Probabilistic Causal Effect Estimation With Global Neural Network Forecasting Models

IEEE Trans Neural Netw Learn Syst. 2024 Apr;35(4):4999-5013. doi: 10.1109/TNNLS.2022.3190984. Epub 2024 Apr 4.

Abstract

We introduce a novel method to estimate the causal effects of an intervention over multiple treated units by combining the techniques of probabilistic forecasting with global forecasting methods using deep learning (DL) models. Considering the counterfactual and synthetic approach for policy evaluation, we recast the causal effect estimation problem as a counterfactual prediction outcome of the treated units in the absence of the treatment. Nevertheless, in contrast to estimating only the counterfactual time series outcome, our work differs from conventional methods by proposing to estimate the counterfactual time series probability distribution based on the past preintervention set of treated and untreated time series. We rely on time series properties and forecasting methods, with shared parameters, applied to stacked univariate time series for causal identification. This article presents DeepProbCP, a framework for producing accurate quantile probabilistic forecasts for the counterfactual outcome, based on training a global autoregressive recurrent neural network model with conditional quantile functions on a large set of related time series.
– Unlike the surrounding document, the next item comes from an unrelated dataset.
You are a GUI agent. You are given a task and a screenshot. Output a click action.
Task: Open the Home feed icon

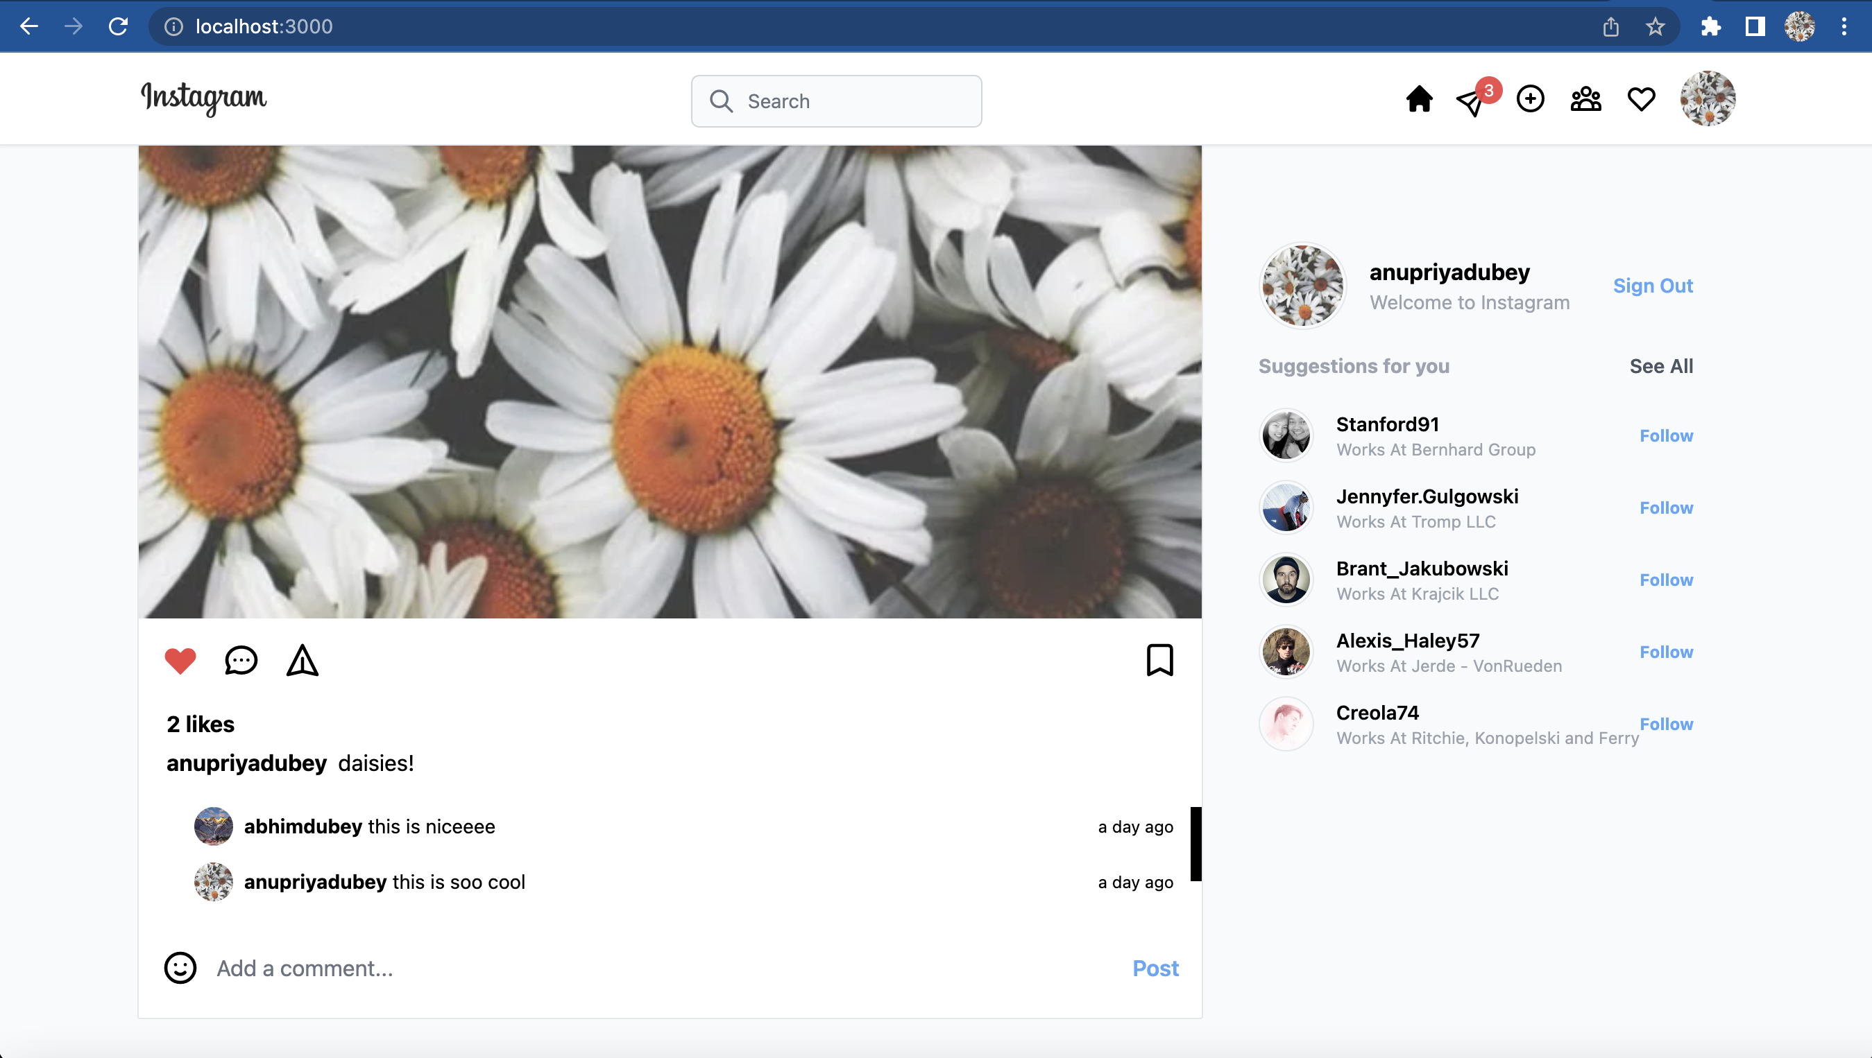[1418, 99]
The output of the proposed method is the counterfactual outcome as the spline-based representation of the counterfactual distribution. We demonstrate how this probabilistic methodology added to the global DL technique to forecast the counterfactual trend and distribution outcomes overcomes many challenges faced by the baseline approaches to the policy evaluation problem. Oftentimes, some target interventions affect only the tails or the variance of the treated units' distribution rather than the mean or median, which is usual for skewed or heavy-tailed distributions. Under this scenario, the classical causal effect models based on counterfactual predictions are not capable of accurately capturing or even seeing policy effects. By means of empirical evaluations of synthetic and real-world datasets, we show that our framework delivers more accurate forecasts than the state-of-the-art models, depicting, in which quantiles, the intervention most affected the treated units, unlike the conventional counterfactual inference methods based on nonprobabilistic approaches.